SERVICE PROVIDERS & TECHNICAL SUPPORT

Service providers and technical support providers who assist us in developing, maintaining and improving our website and services.

PROFESSIONAL ADVISERS

Professional advisers, including lawyers, accountants, auditors, insurers and banking providers, who act as data processors or joint controllers and provide legal, financial, insurance or advisory services.

REGULATORY AUTHORITIES

HM Revenue and Customs (HMRC) and other relevant authorities in the UK where we are legally required to share information for tax, regulatory, or compliance purposes. All third parties are required to process personal data in accordance with applicable data protection laws and only on our instructions and to implement appropriate security measures to protect such data.

YOUR LEGAL RIGHTS

Under data protection laws, you have the right to:

ACCESS YOUR PERSONAL DATA

You can request a copy of the personal data we hold about you and check that it is being processed lawfully.

CORRECT YOUR PERSONAL DATA

You can ask us to correct any information we hold about you that is inaccurate or incomplete.

REQUEST DELETION OF YOUR PERSONAL DATA

You may ask us to delete your personal data where there is no valid reason for us to continue processing it. In some cases, we may be required to retain certain information for legal or regulatory reasons, which we will explain to you if applicable.

OBJECT TO HOW WE USE YOUR DATA

You have the right to object to processing where we rely on legitimate interests, particularly where you feel this impacts your rights. You also have the right to object to your personal data being used for direct marketing at any time.

RESTRICT PROCESSING OF YOUR DATA

You may request that we limit how we use your personal data in certain circumstances, such as while we verify its accuracy or consider an objection you have raised.

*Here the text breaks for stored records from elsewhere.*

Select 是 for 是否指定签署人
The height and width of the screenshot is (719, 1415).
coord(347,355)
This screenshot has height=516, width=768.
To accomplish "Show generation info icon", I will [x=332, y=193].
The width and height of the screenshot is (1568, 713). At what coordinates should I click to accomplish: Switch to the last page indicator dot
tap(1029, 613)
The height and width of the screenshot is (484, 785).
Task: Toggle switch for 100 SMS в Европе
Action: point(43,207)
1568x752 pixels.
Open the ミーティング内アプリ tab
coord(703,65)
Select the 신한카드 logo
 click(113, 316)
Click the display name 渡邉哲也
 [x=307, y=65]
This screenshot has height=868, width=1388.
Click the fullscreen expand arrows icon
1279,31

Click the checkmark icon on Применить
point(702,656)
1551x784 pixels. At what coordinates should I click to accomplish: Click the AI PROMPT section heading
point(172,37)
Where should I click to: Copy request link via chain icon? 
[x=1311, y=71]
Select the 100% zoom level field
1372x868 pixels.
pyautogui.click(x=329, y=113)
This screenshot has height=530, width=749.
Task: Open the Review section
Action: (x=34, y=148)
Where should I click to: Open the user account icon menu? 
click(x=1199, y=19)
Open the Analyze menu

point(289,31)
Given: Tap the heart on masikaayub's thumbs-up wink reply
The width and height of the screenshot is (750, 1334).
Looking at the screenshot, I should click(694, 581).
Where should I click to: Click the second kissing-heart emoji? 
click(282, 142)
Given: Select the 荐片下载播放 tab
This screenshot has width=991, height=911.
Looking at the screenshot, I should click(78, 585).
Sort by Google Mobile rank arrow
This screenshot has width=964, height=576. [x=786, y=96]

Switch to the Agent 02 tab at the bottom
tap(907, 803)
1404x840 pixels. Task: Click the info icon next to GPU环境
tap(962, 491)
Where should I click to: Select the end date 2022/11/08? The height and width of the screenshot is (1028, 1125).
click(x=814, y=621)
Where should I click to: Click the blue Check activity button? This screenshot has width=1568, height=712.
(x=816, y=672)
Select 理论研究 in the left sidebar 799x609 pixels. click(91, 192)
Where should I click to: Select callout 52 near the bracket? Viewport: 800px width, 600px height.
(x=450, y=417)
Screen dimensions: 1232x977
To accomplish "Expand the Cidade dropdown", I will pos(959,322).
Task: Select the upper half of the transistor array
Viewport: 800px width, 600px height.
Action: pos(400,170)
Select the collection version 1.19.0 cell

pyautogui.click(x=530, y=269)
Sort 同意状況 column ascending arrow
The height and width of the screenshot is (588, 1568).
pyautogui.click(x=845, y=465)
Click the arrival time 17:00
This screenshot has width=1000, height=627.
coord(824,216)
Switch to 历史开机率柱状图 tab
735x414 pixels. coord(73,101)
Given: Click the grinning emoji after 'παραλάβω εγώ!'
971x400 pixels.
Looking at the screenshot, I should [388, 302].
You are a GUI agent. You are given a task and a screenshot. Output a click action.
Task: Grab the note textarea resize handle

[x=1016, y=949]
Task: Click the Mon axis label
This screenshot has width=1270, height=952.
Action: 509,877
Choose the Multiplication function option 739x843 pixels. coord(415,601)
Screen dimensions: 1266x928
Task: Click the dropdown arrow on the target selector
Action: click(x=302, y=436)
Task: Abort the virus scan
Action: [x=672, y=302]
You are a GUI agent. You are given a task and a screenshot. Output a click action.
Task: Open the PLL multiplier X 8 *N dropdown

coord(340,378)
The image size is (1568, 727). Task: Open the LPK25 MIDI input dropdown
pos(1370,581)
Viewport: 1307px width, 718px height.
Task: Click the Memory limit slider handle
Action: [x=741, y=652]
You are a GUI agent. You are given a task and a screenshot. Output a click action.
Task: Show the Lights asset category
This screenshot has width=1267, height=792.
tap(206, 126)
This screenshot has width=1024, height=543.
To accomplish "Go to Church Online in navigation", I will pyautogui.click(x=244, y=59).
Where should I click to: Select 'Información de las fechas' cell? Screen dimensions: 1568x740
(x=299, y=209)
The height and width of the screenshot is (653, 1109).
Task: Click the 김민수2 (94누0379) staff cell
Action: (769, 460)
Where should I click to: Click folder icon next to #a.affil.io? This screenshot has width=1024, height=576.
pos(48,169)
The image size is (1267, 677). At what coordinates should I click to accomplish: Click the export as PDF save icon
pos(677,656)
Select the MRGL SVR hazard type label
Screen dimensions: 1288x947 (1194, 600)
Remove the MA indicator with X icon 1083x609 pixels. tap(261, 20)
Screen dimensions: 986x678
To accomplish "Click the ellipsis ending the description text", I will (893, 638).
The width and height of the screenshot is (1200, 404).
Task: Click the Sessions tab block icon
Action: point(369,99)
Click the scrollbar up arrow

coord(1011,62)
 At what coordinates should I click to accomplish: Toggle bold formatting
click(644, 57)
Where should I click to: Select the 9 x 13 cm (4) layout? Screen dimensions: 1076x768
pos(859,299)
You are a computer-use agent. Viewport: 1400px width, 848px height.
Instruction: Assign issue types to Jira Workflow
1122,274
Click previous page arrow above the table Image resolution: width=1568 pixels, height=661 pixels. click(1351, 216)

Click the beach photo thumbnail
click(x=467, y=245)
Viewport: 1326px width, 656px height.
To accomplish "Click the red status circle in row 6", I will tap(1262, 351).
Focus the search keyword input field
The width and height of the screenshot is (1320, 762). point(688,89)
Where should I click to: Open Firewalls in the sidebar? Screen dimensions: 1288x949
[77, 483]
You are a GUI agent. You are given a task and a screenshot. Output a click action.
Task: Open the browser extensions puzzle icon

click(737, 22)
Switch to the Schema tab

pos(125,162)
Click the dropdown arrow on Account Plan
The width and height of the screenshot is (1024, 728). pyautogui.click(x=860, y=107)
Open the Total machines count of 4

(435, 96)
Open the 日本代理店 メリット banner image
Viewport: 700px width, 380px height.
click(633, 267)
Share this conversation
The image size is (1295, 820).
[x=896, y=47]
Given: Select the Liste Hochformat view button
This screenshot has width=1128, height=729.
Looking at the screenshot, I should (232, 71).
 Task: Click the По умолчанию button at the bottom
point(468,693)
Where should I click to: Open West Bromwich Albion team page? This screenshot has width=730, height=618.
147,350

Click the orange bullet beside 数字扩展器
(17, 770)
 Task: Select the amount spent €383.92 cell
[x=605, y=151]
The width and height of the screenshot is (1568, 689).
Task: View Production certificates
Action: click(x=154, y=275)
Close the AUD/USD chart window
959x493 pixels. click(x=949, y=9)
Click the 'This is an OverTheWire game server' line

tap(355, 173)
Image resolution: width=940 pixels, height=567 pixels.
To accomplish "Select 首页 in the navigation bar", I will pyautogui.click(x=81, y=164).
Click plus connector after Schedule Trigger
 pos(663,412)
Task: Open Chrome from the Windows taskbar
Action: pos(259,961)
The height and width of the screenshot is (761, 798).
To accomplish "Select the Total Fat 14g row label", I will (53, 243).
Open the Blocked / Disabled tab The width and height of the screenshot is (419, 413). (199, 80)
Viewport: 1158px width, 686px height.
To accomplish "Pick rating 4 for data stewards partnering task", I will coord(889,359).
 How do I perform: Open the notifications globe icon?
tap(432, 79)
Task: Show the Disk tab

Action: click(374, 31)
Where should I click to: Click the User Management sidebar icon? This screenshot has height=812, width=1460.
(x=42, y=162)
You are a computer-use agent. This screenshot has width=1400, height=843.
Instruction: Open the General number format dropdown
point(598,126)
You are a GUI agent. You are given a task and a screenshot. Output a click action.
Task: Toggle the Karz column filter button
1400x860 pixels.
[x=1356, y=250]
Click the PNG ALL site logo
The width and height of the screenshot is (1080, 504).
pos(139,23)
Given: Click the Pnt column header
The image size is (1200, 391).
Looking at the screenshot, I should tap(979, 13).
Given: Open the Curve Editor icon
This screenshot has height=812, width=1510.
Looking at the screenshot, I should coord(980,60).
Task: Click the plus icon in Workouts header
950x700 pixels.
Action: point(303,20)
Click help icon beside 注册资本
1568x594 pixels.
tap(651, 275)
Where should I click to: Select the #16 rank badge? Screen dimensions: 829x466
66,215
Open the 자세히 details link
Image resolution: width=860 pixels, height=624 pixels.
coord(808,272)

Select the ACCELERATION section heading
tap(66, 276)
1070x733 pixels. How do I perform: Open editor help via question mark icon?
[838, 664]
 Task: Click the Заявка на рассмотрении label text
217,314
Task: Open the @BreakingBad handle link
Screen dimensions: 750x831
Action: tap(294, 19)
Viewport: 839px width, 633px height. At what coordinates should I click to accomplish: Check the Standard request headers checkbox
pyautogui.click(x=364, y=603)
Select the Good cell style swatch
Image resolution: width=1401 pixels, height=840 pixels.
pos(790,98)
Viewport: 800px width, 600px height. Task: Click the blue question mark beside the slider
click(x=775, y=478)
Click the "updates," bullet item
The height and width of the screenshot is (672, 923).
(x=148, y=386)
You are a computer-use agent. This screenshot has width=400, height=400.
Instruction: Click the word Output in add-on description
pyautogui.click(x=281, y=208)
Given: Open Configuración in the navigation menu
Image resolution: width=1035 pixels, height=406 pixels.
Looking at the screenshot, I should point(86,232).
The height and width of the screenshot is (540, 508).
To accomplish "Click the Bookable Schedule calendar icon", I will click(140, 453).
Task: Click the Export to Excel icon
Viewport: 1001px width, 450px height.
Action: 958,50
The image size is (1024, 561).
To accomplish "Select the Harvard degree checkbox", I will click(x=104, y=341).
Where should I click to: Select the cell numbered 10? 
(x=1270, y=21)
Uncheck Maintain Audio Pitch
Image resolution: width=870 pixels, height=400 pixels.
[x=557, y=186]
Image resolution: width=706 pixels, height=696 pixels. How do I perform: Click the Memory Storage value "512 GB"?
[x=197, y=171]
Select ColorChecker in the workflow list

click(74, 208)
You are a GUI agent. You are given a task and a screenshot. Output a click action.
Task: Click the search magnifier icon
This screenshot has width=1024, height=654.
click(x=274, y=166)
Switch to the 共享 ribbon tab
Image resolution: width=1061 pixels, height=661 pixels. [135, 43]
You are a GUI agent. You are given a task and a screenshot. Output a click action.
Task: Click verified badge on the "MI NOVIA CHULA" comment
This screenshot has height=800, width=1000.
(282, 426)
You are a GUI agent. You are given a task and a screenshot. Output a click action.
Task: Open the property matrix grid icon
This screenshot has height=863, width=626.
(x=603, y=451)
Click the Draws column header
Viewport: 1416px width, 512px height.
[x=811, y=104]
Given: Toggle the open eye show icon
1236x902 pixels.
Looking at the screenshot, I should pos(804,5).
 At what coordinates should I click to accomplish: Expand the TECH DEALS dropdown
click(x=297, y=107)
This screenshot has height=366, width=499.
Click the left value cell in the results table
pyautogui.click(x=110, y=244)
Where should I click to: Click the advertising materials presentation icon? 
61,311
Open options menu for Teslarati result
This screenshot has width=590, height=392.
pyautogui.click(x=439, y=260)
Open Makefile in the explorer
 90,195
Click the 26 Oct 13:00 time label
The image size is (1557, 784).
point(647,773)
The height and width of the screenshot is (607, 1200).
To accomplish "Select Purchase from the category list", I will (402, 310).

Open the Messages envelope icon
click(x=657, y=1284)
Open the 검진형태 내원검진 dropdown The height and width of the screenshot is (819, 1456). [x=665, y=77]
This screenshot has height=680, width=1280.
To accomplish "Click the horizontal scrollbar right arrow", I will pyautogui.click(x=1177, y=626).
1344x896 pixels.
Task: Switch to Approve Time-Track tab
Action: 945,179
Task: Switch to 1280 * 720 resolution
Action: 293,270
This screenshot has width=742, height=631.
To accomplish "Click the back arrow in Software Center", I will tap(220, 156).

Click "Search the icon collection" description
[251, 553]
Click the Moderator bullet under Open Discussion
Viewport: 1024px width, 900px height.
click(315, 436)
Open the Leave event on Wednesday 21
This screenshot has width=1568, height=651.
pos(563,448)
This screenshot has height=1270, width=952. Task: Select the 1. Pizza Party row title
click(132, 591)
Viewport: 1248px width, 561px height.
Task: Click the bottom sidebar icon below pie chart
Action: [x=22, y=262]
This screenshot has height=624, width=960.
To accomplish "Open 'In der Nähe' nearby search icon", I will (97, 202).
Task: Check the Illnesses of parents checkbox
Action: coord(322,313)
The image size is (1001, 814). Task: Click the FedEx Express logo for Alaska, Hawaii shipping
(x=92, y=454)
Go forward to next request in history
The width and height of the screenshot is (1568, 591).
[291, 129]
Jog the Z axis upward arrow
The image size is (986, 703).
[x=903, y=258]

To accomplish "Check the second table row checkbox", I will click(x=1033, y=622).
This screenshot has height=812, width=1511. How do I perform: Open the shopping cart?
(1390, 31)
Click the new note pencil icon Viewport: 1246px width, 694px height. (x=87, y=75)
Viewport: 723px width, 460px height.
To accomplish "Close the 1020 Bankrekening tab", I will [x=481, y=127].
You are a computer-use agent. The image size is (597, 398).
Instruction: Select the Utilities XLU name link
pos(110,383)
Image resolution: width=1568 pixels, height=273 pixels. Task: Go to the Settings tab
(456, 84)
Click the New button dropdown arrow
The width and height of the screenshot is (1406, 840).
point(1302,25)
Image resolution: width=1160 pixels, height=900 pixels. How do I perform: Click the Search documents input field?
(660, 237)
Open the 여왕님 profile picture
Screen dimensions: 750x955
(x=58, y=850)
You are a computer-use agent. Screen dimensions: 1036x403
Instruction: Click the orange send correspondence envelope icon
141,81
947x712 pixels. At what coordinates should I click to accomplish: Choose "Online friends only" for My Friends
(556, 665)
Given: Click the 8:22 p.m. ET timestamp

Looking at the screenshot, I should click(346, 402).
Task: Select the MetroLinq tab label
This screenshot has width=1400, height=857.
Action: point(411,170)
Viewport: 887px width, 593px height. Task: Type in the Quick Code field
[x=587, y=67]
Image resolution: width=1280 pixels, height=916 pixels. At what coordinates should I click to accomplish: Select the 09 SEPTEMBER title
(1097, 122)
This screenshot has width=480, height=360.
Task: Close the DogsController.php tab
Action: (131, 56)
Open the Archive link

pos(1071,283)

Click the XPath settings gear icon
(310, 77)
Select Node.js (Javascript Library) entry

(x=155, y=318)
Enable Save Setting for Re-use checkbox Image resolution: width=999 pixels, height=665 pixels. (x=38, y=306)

REQUEST TRANSFER OF YOUR DATA

Where applicable, you can request that your personal data be provided to you or transferred to a third party in a commonly used, machine readable format.

WITHDRAW CONSENT

Where we rely on your consent to process personal data, you have the right to withdraw that consent at any time. This will not affect processing carried out before consent was withdrawn, but it may limit our ability to provide certain services.